Our good friend Peter Jackson once again has a great idea on this. 48fps is the future. Advancing and progressing the art of cinema through contemporary and future technologies is high on Jackson’s important things to do list. Embrace new technology, respect the past – understand its workings – but most of all keep an open mind and embrace the future. It is obvious that cinema studies is intended to be what it is, to understand the classics and film history. But my question is, why isn’t there ever a course on offer that studies cinema as it is today and into the future?

 

Directing Cinema

Peter Jackson doing what he does best. Directing. Photo: Andy Zeigert

Here’s an interesting read. An interview with Peter Jackson from the DGA (Director’s Guild of America). I have always held most interest in film out of any are of media. I haven’t really set any career goals though, perhaps I am trying to avoid disappointment as it is a very hard industry to make it in. But I guess that’s just life. Nothing comes free, maybe I just need to go and do it. The point is, I love hearing from experts and what they have to say. From their way of life, their upbringings, how they got into the industry and most of all, their job. Peter Jackson has always been forthcoming with this sort of information (6,000,000 hours of behind the scenes content for The Lord of the Rings proves this) and I feel that it’s a great opportunity to get an insight into the industry.

For anyone interested in making films or joining the industry, it could definitely be a worthwhile investment. I love the way Peter keeps himself removed from the glam of Hollywood (what a load of rubbish, at least as removed as humanly possible for a multi-academy-award-winning director), and the fact that he uses his homeland for everything he can, keeping a great work-life balance. I think anyone would love to make the money he does and experience what he does and live five minutes away from their workplace.

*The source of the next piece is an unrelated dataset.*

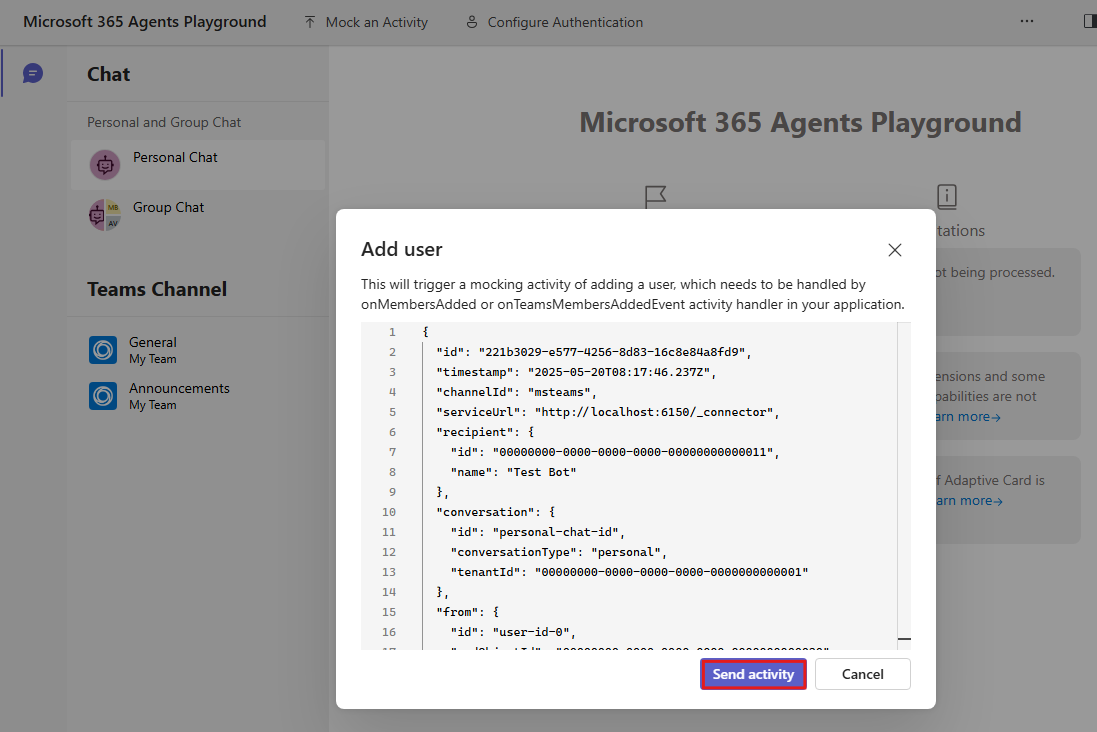Viewport: 1097px width, 732px height.
Task: Cancel the Add user dialog
Action: coord(862,674)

Another thing that makes Peter interesting (okay, so what, heaps of directors and film producers are like him), is the fact that he has not gone through traditional cinema education. Maybe it’s for the better:

We didn’t have any film schools. In America they had them, yeah, but I was a kid growing up in New Zealand, and there was no possibility in my mind that I would ever go to a film school in America. It would have been like going to the moon. There’s something about being here in New Zealand, a certain isolation, and back in the ’60s and ’70s, it was even more isolated than it is now.

This sort of attitude is admirable, and desirable. To be able to back yourself and dive into a project or career path without any real “guidelines” of sorts, that’s a credit to you. It also ties into immersing yourself in the world and the experience. Something that ties back a little to the Symposium Mark I and what Adrian discussed:

“OK, I’m going to teach myself. I’m just going to grab a camera and do it. There’s a very go-to kind of attitude in New Zealand that stems from that psyche of being quite isolated and not being able to rely on the rest of the world’s infrastructure.”

I think it’s great. Inspiration. Motivational. Reading things like this really helps to inspire me, I love to immerse myself in things like that and I think it’s something everyone should do when you get a chance. Be passionate, enthusiastic and jump in. Not just on-board.